Why a Care Home After Surgery Makes Sense
Major surgery — hip replacement, knee replacement, cardiac surgery, abdominal surgery — leaves older adults with temporary but significant care needs: wound care, limited mobility, pain medication management, dietary restrictions, and the need for assistance with virtually every personal care activity. Going home to an empty house, or to a home where a family caregiver can only be present part-time, creates real safety risks.
An adult family home provides the continuous oversight and personal care support that makes recovery safer and often faster — without the institutional environment of a skilled nursing facility.
What Post-Surgical Care Homes Provide
Adult family homes appropriate for post-surgical recovery provide: 24-hour personal care and supervision, assistance with mobility including transfers and ambulation, wound care monitoring (with nursing support arranged as needed), medication management including post-surgical pain medications, appropriate meals and hydration, and a calm recovery environment. The small home environment — no institutional noise, no rotating staff, no hospital corridor interruptions — can itself facilitate recovery.
Skilled Nursing vs Adult Family Home for Recovery
For intensive post-surgical recovery requiring daily skilled nursing (IV medications, complex wound care, intensive physical therapy), a skilled nursing facility is the appropriate first step and is covered by Medicare Part A following a qualifying hospital stay. Once the skilled care phase is complete (typically 2–4 weeks), transition to an adult family home for continued recovery is common and often preferable to returning directly home.
If the surgery was significant but doesn't require daily skilled nursing, an AFH may be an appropriate direct post-hospital placement, particularly with outpatient PT/OT arranged under Medicare Part B.
Questions to Ask About Post-Op Care
Before placing a family member in an AFH for post-surgical recovery, ask: Have you cared for residents recovering from [specific surgery]? What's your wound care protocol — do you have nurses coming in? Can you accommodate the mobility restrictions prescribed (weight-bearing limitations, specific positioning requirements)?

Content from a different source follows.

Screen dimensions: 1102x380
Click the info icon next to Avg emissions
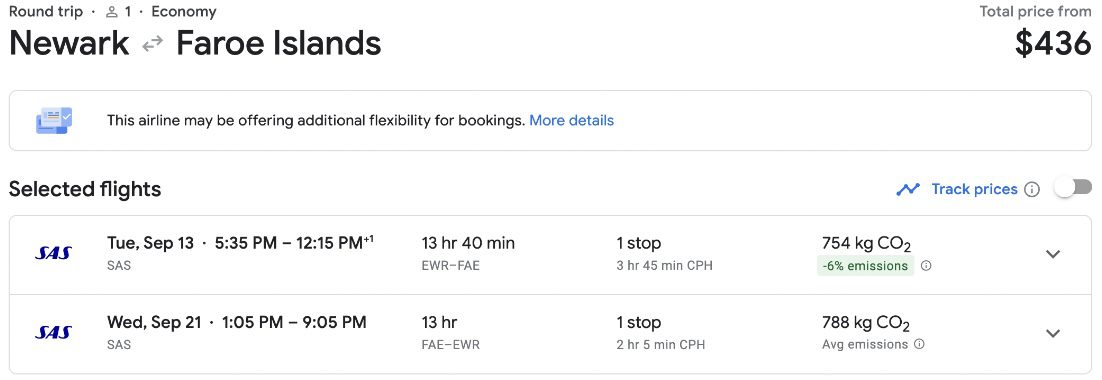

Do you coordinate with visiting physical and occupational therapists? What's your protocol if recovery complications arise?
Cost of Short-Term Recovery in Washington
Short-term respite and recovery stays in Washington adult family homes typically run $150–$300/day, billed at or near the home's daily private pay rate. For stays that become longer-term, the home may offer a monthly rate. Medicare does not cover AFH room and board for long-term residential care, but Medicare Part B covers outpatient therapy visits. Long-term care insurance policies sometimes cover short-term care — check your policy's benefit triggers and elimination period.
Transitioning Back Home
If the plan is to return home after recovery, build that transition plan from the start. Work with the attending physician and any therapists to establish clear milestones for when return home is safe. Use the recovery period in the AFH to make necessary home modifications (grab bars, raised toilet seats, removal of fall hazards). Consider whether in-home support will be needed after return — and arrange it before discharge from the AFH.
For some families, post-surgical recovery reveals that home was less safe than they'd realized — and the temporary AFH stay becomes permanent. That's not failure; it's an appropriate response to new information. Signs it's time to stay →
Frequently Asked Questions
Q: How long do recovery stays last? A: Typically 2–8 weeks depending on surgery and PT goals.
Q: Can we reserve a bed ahead of surgery? A: Yes. Pay a holding deposit to lock in dates.
Q: Are nurses on-site? A: Providers coordinate visiting nurses for wound care; daily tasks handled by trained caregivers.
Q: Will insurance reimburse? A: Medicare doesn’t cover AFH room/board; some LTC policies reimburse short-term recovery stays.